>> start Rows

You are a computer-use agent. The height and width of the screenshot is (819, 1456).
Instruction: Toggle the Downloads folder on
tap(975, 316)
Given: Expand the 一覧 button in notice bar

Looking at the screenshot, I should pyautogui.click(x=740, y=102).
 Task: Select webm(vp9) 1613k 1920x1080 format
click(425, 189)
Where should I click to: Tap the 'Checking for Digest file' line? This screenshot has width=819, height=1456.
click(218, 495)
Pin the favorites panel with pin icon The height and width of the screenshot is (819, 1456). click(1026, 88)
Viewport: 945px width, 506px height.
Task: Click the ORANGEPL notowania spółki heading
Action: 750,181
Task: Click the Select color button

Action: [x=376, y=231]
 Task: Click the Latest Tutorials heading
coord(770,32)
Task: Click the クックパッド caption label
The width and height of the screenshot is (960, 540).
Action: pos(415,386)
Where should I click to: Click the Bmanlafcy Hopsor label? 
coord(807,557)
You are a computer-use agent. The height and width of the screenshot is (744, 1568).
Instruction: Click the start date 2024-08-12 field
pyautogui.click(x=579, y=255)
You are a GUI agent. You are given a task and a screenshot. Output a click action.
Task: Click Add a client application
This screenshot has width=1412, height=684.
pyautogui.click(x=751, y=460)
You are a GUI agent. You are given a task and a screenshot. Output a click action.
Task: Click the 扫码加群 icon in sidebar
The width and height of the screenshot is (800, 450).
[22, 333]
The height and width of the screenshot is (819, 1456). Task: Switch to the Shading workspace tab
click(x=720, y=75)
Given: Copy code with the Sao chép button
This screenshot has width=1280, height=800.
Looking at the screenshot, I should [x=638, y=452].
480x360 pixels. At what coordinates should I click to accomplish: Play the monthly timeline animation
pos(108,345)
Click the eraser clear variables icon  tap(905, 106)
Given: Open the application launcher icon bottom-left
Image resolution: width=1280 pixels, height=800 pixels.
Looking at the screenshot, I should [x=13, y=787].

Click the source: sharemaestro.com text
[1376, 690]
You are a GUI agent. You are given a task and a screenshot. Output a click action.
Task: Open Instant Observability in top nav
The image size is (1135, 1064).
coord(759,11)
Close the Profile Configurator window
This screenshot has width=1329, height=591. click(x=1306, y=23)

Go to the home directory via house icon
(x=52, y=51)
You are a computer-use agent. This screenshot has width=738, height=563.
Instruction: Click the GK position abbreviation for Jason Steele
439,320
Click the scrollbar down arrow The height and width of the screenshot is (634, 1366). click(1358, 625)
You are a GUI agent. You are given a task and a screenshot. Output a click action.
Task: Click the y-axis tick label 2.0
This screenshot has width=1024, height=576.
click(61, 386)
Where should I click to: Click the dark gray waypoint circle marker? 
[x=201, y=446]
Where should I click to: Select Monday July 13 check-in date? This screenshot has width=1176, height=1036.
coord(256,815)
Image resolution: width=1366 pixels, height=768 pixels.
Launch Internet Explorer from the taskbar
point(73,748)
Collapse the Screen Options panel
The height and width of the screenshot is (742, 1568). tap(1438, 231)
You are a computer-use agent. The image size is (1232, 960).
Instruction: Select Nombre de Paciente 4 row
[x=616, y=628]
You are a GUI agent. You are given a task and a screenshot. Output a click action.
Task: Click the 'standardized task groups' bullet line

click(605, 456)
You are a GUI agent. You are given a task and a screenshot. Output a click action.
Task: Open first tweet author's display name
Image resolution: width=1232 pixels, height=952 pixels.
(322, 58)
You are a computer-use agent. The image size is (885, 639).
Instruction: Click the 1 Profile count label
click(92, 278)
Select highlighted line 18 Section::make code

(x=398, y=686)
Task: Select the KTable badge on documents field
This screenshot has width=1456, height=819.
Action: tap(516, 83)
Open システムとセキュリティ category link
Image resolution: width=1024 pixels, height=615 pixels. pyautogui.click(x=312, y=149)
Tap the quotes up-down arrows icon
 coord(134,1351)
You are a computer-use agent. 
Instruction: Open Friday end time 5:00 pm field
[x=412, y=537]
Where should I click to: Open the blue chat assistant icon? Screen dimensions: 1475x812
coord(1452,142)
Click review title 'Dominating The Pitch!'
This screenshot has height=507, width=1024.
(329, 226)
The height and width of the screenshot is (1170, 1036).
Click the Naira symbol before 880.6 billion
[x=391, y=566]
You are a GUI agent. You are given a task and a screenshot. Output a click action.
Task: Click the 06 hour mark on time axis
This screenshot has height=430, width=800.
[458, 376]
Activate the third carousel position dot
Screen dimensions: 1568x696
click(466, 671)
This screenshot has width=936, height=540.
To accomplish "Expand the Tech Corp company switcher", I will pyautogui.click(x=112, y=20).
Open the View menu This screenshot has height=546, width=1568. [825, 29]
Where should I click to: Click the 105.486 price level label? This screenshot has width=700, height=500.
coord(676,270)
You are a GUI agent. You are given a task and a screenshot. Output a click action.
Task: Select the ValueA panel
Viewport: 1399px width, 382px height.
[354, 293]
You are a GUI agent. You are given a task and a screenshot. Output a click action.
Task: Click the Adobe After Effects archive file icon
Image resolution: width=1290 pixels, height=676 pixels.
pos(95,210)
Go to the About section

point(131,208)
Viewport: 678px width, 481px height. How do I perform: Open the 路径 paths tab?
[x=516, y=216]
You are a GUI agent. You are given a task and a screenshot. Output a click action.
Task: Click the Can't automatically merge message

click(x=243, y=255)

>> end Rows

Swap "GUI agent" for "UI agent" in the listing lines that run from the start of the listing through the line containing "[1376, 690]", changing nothing else. Give those lines again with the substitution made.

> Answer for the task:
You are a computer-use agent. The height and width of the screenshot is (819, 1456).
Instruction: Toggle the Downloads folder on
tap(975, 316)
Given: Expand the 一覧 button in notice bar

Looking at the screenshot, I should pyautogui.click(x=740, y=102).
 Task: Select webm(vp9) 1613k 1920x1080 format
click(425, 189)
Where should I click to: Tap the 'Checking for Digest file' line? This screenshot has width=819, height=1456.
click(218, 495)
Pin the favorites panel with pin icon The height and width of the screenshot is (819, 1456). click(1026, 88)
Viewport: 945px width, 506px height.
Task: Click the ORANGEPL notowania spółki heading
Action: 750,181
Task: Click the Select color button

Action: [x=376, y=231]
 Task: Click the Latest Tutorials heading
coord(770,32)
Task: Click the クックパッド caption label
The width and height of the screenshot is (960, 540).
Action: pos(415,386)
Where should I click to: Click the Bmanlafcy Hopsor label? 
coord(807,557)
You are a computer-use agent. The height and width of the screenshot is (744, 1568).
Instruction: Click the start date 2024-08-12 field
pyautogui.click(x=579, y=255)
You are a UI agent. You are given a task and a screenshot. Output a click action.
Task: Click Add a client application
This screenshot has width=1412, height=684.
pyautogui.click(x=751, y=460)
You are a UI agent. You are given a task and a screenshot. Output a click action.
Task: Click the 扫码加群 icon in sidebar
The width and height of the screenshot is (800, 450).
[22, 333]
The height and width of the screenshot is (819, 1456). Task: Switch to the Shading workspace tab
click(x=720, y=75)
Given: Copy code with the Sao chép button
This screenshot has width=1280, height=800.
Looking at the screenshot, I should [x=638, y=452].
480x360 pixels. At what coordinates should I click to accomplish: Play the monthly timeline animation
pos(108,345)
Click the eraser clear variables icon  tap(905, 106)
Given: Open the application launcher icon bottom-left
Image resolution: width=1280 pixels, height=800 pixels.
Looking at the screenshot, I should [x=13, y=787].

Click the source: sharemaestro.com text
[1376, 690]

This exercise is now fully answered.